SUMMARY OF THE INVENTION

In order to overcome the problems described above, preferred embodiments of the present invention provide a reliable and convenient vehicle.

According to a preferred embodiment of the present invention, there is provided a vehicle capable of autonomous driving under self-control and manual driving under a human operator's control. The vehicle includes an operation unit arranged to set an autonomous/manual driving mode; a first controller arranged to output a mask control signal which corresponds to the driving mode set by the operation unit; a detector arranged to detect an obstacle and output a detection signal; and a logic circuit arranged to generate an emergency stop control signal which indicates a need or no need for an emergency stop of the vehicle based on the mask control signal from the first controller and the detection signal from the detector. An emergency stop operation of the vehicle is controlled based on the emergency stop control signal from the logic circuit.

According to a preferred embodiment of the present invention, when the driving mode is set to the autonomous driving mode by the operation unit, a mask control signal which disables masking of detection signals is inputted from the first controller to the logic circuit. Then, the logic circuit outputs the detection signal from the detector without masking the detection signal, i.e., virtually unchanged, as the emergency stop control signal. By generating the emergency stop control signal virtually directly from the detection signal with a hardware logic circuit, it is possible to generate an emergency stop control signal which corresponds more truly to the detection signal than in a case where the emergency stop control signal is generated by software. In other words, it becomes more reliable that an emergency stop control signal which indicates a need for an emergency stop is outputted when the detector has detected an obstacle, and that an emergency stop control signal which indicates no need for an emergency stop is outputted otherwise. Therefore, it is now possible to bring the vehicle to an emergency stop more reliably upon detection of an obstacle in the autonomous driving mode, and therefore to improve reliability. When the driving mode is set to the manual driving mode by the operation unit, the first controller inputs to the logic circuit a mask control signal which enables the masking of the detection signals. Then, the logic circuit outputs an emergency stop control signal which is made by masking the detection signals. Therefore, even if the detector has detected an obstacle under the manual driving mode, it is now possible to output an emergency stop control signal which indicates no need for an emergency stop from the logic circuit. Therefore, it is possible to drive the vehicle even if the detector has detected an obstacle in the manual driving mode, and this makes it possible to improve convenience.
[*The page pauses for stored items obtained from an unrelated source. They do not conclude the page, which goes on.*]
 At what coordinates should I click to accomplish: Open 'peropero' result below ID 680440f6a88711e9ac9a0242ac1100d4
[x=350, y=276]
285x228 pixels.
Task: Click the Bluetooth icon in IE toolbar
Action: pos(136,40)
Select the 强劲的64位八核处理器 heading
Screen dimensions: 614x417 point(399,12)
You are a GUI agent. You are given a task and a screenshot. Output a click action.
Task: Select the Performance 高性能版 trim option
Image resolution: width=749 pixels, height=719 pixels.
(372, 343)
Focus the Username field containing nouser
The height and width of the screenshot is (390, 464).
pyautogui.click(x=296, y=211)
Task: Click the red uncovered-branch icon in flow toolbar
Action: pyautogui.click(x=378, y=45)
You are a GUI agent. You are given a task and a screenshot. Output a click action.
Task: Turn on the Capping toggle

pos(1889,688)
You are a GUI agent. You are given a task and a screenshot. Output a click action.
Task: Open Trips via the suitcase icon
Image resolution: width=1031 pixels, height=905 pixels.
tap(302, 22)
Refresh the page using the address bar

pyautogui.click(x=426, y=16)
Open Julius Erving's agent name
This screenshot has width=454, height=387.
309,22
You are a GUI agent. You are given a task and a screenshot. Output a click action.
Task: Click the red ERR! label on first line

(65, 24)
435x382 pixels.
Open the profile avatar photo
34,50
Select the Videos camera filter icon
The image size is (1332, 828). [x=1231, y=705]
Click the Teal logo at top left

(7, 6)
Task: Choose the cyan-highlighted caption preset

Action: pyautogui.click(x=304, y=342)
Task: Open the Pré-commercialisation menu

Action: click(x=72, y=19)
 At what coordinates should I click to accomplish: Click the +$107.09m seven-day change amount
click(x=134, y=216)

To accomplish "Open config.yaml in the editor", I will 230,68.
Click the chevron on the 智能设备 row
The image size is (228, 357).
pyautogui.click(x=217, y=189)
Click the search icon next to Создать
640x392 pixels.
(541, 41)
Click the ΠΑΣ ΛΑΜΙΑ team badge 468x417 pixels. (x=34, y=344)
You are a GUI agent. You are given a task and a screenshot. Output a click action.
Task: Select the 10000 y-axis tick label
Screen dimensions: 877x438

Preferably, the vehicle further includes a second controller arranged to input a command to the first controller for outputting the mask control signal which corresponds to the driving mode. With this arrangement, the mask control signal from the first controller is also inputted to the second controller, and the second controller determines whether or not the mask control signal corresponds to the driving mode. In this case, it is possible to monitor the first controller by using the second controller, making it possible to further improve reliability.

Preferably, the second controller supplies the first controller with an autonomous driving start command under the autonomous driving mode if there is an input of the mask control signal for disabling masking of the detection signals from the first controller. According to such an arrangement, the logic circuit outputs an emergency stop control signal which indicates a need for an emergency stop when there is an obstacle in the driving path. Therefore, autonomous driving is not started and contact with the obstacle is prevented.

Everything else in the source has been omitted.